I see the thread count keeps increasing, and after a while my worker becomes unresponsive.

I tries continueasnew instead of Workflow.retry() ,but results are same.

In your reproduction all the workflows are failing. So it is expected that worker cannot make any progress. In the earlier conversation you mentioned that a single workflow that is having issue would block all others. I’ll try to play with your sample to make sure I’m not missing something.

Thanks @maxim, in this use example its a single workflow goblling up all resource i guess, and eventaully the taskqueue is about 250 or 300, every thing starts timing out, queries stop working etc.

Hey @madhu thanks for the code sample above, let me try to reproduce the issue and see if I can find anything.

@madhu, I’ve found a bug in our code, working on a fix.

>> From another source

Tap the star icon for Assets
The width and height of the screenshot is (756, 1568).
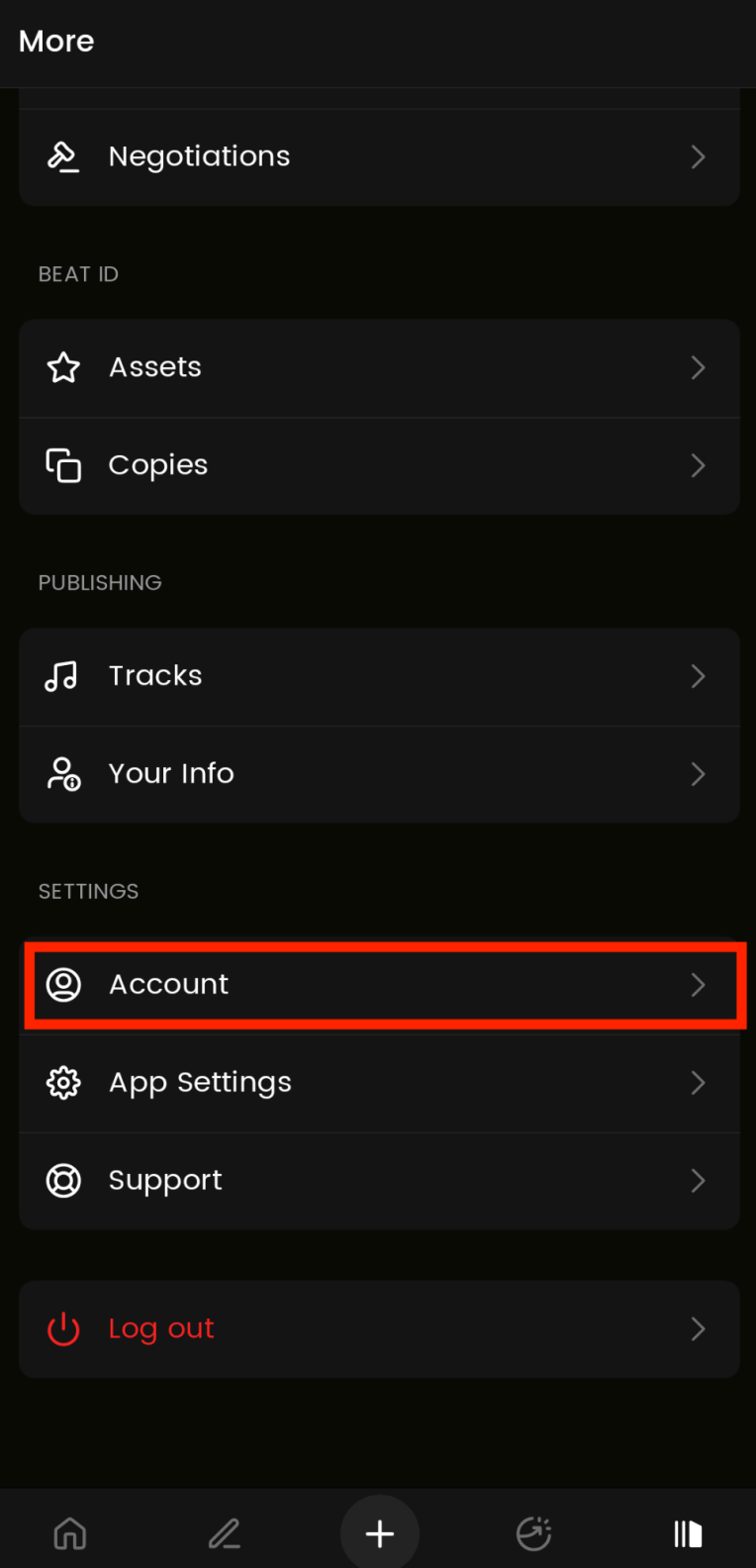coord(63,367)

Will give you update once it’s ready.

thanks Vitaly!

@Vitaly just out of curiosity, was this affecting only the java SDK or was/is it a server bug?

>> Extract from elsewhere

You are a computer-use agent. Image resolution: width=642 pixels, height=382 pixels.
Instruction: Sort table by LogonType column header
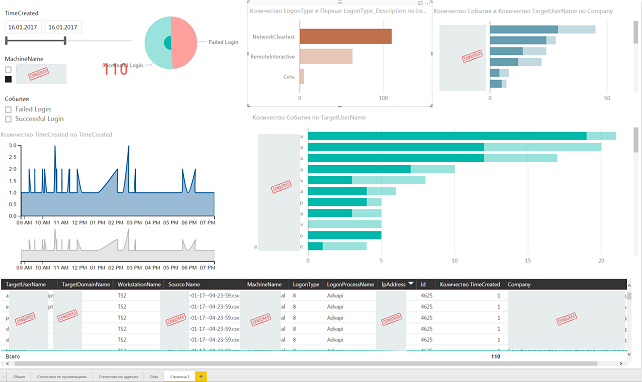pos(305,284)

@nadilas, it was purely a java SDK bug, we’ve hit a race condition resulting in a deadlock during workflow task execution, which made it impossible to acquire a lock for new task processing attempts, which in turn was blocking a new thread for each new attempt, and since we retry workflow tasks indefinitely it was using all available threads in the thread pool at the end. We’ve addressed the root cause of the issue and also added a timeout for the lock acquisition to prevent similar issues from happening again. You may find more details in this PR if you are interested.